By the side of a Lamennais, this Pierre Leroux was a very puny personage. He had been a compositor in a printing works, before founding the Globe. This paper, in his hands, was to become an organ of Saint-Simonism. He belonged neither to the bourgeois nor to the working-class. He was Clumsy, not well built, and had an enormous shock of hair, which was the joy of caricaturists. He was shy and awkward, in addition to all this. He nevertheless appeared in various salons, and was naturally more or less ridiculous. In January, 1840, Beranger writes: “You must know that our metaphysician has surrounded himself with women, at the head of whom are George Sand and Marliani, and that, in gilded drawing-rooms, under the light of chandeliers, he exposes his religious principles and his muddy boots.” George Sand herself made fun of this occasionally.
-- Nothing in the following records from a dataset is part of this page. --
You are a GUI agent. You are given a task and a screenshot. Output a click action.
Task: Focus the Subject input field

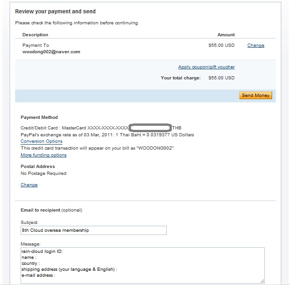pyautogui.click(x=93, y=230)
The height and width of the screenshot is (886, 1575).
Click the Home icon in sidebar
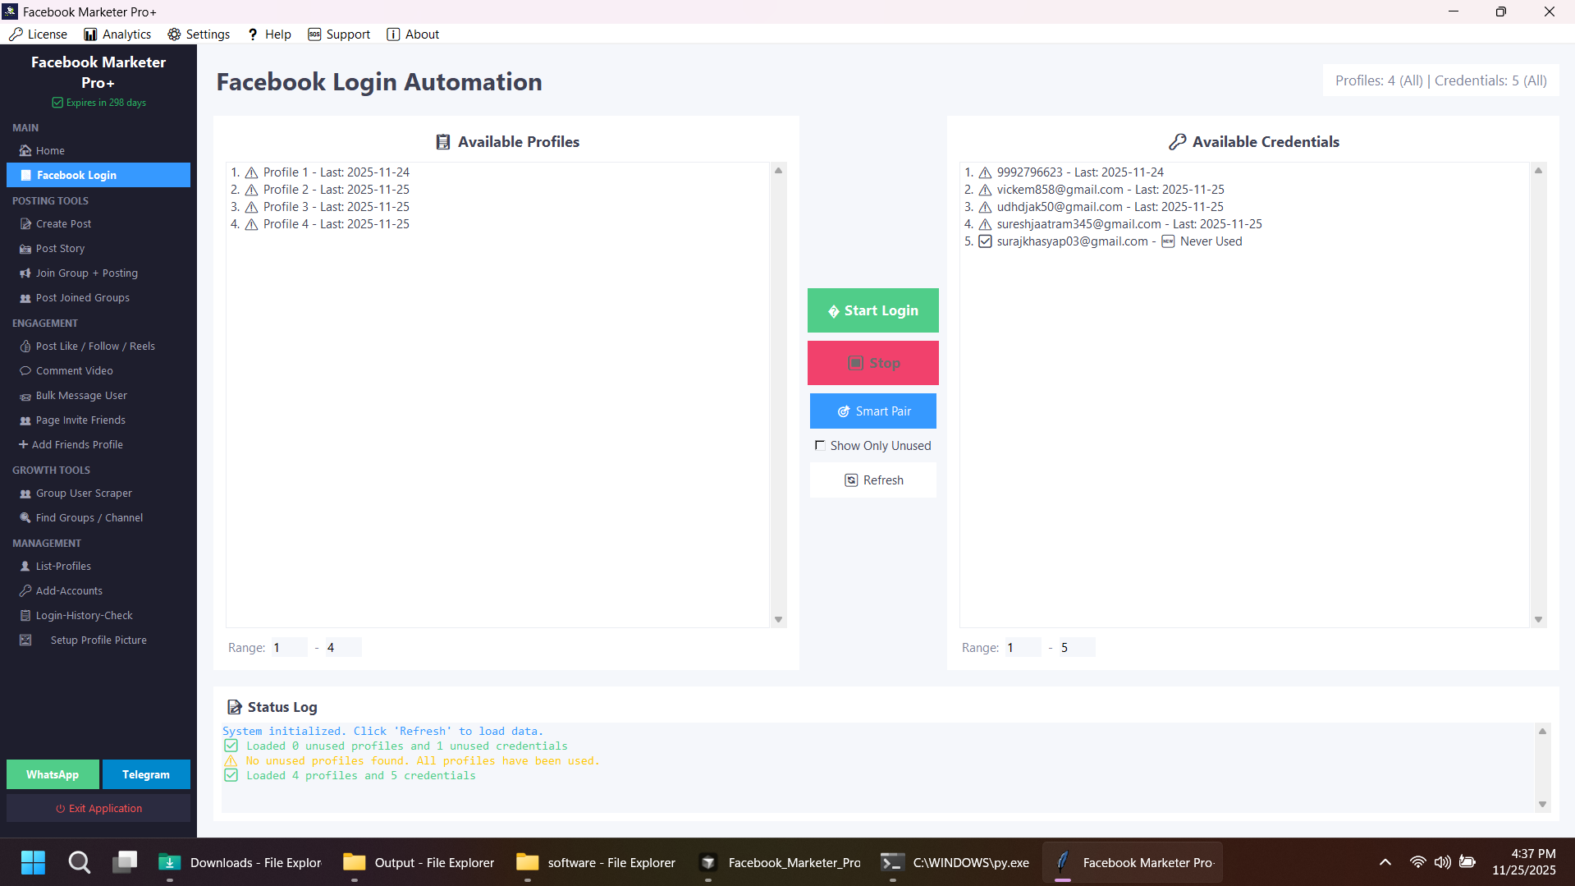pyautogui.click(x=25, y=151)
In a letter to Madame d’Agoult, she writes:
“He is very amusing when he describes making his appearance in your drawing-room of the Rue Laffitte. He says: ’I was all muddy, and quite ashamed of myself. I was keeping out of sight as much as possible in a corner. This lady came to me and talked in the kindest way possible. She is very beautiful.’"(35)
(35) Correspondance: To Madame d’Agoult, October 16, 1837.
There are two features about him, then, which seem to strike every one, his unkemptness and his shyness. He expressed his ideas, which were already obscure, in a form which seemed to make them even more obscure. It has been said wittily that when digging out his ideas, he buried himself in them.(36) Later on, when he spoke at public meetings, he was noted for the nonsense he talked in his interminable and unintelligible harangues.
(36) P. Thureau-Dangin, Histoire de la Monarchie de Juillet.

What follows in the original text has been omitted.